In three years, the kids will be out of diapers, sleeping better, and more independent to be able to take care of themselves. That sounds like pure bliss from where we are now. But who knows what new problems will arise? Eventually, they’ll do everything for themselves. Eventually, they’ll have their own lives and friends. Eventually, they’ll be teenagers and I, of all people, am not ready for the drama that a teenage Serena will surely bring (thankfully, a problem for another decade). There will come a day when I look back fondly at this time and wish they were this age again, because this is the only time they will ever be this age. That moment might be a long time coming, but when it does, we’ll ask ourselves – where did all that time go?

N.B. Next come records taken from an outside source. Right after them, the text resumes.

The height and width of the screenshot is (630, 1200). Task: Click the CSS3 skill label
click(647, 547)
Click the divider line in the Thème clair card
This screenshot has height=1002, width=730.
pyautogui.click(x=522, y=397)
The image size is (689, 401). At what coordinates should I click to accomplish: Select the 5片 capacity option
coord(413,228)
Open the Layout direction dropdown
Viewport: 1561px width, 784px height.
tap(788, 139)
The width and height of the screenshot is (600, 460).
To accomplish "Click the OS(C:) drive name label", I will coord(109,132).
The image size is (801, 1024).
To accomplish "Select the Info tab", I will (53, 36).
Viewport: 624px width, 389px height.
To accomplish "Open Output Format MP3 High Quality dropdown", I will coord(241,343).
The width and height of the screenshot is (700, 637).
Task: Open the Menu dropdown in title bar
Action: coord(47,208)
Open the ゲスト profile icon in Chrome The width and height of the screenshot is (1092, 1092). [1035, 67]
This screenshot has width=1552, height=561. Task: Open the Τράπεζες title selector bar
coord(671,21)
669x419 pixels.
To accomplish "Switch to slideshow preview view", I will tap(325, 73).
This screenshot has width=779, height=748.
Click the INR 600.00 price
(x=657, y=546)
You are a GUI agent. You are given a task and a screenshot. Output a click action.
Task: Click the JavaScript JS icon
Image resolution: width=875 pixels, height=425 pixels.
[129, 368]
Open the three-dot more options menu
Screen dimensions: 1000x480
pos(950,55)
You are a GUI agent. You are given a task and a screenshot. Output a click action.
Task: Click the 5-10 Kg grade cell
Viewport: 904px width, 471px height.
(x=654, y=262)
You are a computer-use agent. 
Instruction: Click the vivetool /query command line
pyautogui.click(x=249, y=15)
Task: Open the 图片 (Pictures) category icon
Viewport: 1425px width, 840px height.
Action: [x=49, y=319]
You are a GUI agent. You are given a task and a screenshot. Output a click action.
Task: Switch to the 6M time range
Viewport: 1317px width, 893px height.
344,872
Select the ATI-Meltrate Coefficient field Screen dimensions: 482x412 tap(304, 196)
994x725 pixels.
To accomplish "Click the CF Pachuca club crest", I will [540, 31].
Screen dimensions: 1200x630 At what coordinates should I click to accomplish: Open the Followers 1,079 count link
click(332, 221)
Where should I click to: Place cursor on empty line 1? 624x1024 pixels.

When we were in Houston for Serena’s birthday last month, we spent a morning walking through the Rice campus. Despite being well over a decade since I last strolled through those hedges, there was an ever-present feeling of familiarity as I walked past the dorms and academic buildings. Nostalgia is one of the strongest emotions, and it stirred up a bunch of fond memories of my time there – running to an 8 am accounting class to avoid being publicly shamed by the professor, cramming for finals at Fondren, mixing jungle juice in our dorms. Looking back, when I was attending college, I rarely took a moment to sit back and soak it all in. To appreciate that these are the only four years you’ll ever have living with your best friends without any real responsibilities.
College was only a stepping stone to the next thing, something to get through instead of truly experiencing. There’s a huge difference. Maybe that perspective can only come with time. And there’s been a lot of time. Julian is closer in age than I am now to when I first entered Rice than I am now. In maturity and temperament, probably much closer. I’m a different person than I was when I lived on that campus. But in some ways still the same, some days still trying to get through the next three years for the “better” life ahead.
I try not to be in such a rush anymore. I try to take every day as it comes, the good days and the bad days, and to live in the moment as much as I can. Life isn’t what happened in the past, and it isn’t what’s waiting for you in five years. Life is what you experience every day. There’s no light at the end of the tunnel. This is the light.